***** TEXT BLOCK *****

Where Tully gets alarming is where he promotes brand new fairy tales about TIFs.  He actually most succinctly framed the idea in a short twitter debate he had with Amos Brown a week ago.  Below is a screen shot of the back and forth so you can get the context in which Tully said

"If Midtown continues losing high income families that's a disaster for the city--particularly the most struggling parts of it."  Huh?  And, from the context, TIFs are apparently the answer.

Let's face it, a Mid-North TIF is a solution searching for a problem. 

Tully is promoting the idea that TIFs are designed to bring tax dollars into well to do neighborhoods to make them even better places to live so that rich people stay in Marion County.  His logic is other worldly when he can reach the conclusion that improving the lot of the well to do has a positive impact on those who struggle daily.

If it were just Matt Tully, a person, with this attitude, it would be part of the community conversation.  But, it is Matt Tully, the print media columnist, who is spreading this insidious meme that TIFs are for the better off areas.

You likely remember that extraordinary series of columns Tully wrote about the Meadows years ago now.  Where is that Matt Tully?  TIFs were designed to help just this type of neighborhood, where no dollars are going and a few dollars has a shot at making a real difference; first in the real estate, then in the lives of those who can't afford the rent in Tully's neighborhood.

If there were a prioritization of neighborhoods in need in this city/county, Meridian Kessler, Broad Ripple, and Butler-Tarkington wouldn't be anywhere near the top of the list.  Yet, they want to get theirs first, before the reality sinks in that TIFs have consequences, not all of which are good for Indianapolis and its future.

The last couple of years, Tully has taken immense amounts of time to experience IPS, and he penned riveting and pivotal pieces that helped to elevate the discussion of education in Indy.  Where is that Matt Tully?  Doesn't he know that existing TIFs already harm IPS' bottom line?  And yet he is promoting the creation of another square mile TIF in the IPS district. They call the downtown TIF the "dead zone", because of all the property value that does not send revenue their way.  IPS already has 22% of all taxable property within its district caught up in a TIF increment.  One-fifth.  That's twice the average for the County as a whole.  40% of the circuit breaker penalty (the property tax revenues that government qualifies for, but cannot collect due to the property tax caps) in the County can be attributed directly to TIF districts and their sequestration of property value.  With its higher percentage of property valued contained within TIFs than the County as a whole, one would estimate that TIFs cause an even greater percentage of the $15 million circuit breaker penalty that IPS will see in 2013.  What could IPS do with an extra $6 to $12 million a year more?

*****

* _GOAL OF THE EXERCISE_
Please answer these questions from the text on TIFs, one a line:
(a) Who did Tully have a short Twitter debate with a week ago?
(b) Which three neighborhoods does it say wouldn't be anywhere near the top of a list of neighborhoods in need?
(c) What percentage of all taxable property within the IPS district is caught up in a TIF increment?
The lines after this point are separate material, apart from the text on TIFs.

***** DATA *****

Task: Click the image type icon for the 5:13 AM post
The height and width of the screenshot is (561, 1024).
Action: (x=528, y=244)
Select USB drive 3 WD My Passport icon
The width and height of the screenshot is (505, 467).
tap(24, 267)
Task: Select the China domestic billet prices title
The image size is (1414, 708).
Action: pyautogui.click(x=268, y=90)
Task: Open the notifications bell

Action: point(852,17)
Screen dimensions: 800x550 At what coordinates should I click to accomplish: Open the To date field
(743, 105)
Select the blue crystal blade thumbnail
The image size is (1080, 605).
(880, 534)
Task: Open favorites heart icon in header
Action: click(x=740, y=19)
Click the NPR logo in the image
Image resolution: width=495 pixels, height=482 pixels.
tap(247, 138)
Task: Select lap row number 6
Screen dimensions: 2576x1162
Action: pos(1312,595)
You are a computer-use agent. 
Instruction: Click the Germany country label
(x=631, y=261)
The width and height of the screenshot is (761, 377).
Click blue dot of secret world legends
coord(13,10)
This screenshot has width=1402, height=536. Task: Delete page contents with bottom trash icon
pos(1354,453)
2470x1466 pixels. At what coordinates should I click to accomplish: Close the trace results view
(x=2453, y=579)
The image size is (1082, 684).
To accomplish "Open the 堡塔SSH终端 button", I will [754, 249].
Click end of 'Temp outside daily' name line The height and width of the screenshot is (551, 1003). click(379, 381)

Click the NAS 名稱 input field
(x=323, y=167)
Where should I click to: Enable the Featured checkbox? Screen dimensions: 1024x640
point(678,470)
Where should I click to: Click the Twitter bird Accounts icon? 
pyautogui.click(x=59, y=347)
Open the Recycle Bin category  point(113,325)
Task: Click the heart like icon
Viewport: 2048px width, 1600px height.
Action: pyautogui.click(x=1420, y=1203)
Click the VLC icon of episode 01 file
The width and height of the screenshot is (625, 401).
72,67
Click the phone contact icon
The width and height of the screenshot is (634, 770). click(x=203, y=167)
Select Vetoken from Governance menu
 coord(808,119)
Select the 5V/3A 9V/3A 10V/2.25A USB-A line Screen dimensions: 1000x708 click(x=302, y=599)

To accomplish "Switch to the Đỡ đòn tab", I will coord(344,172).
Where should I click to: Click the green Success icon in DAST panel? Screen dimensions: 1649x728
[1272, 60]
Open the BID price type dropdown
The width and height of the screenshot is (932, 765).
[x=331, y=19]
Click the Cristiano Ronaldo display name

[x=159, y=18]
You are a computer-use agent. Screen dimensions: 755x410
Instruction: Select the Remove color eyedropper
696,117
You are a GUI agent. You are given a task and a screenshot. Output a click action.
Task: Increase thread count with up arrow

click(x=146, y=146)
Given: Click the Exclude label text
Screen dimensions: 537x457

*****

* _TASK RESPONSE_
(a) Amos Brown
(b) Meridian Kessler, Broad Ripple, and Butler-Tarkington
(c) 22%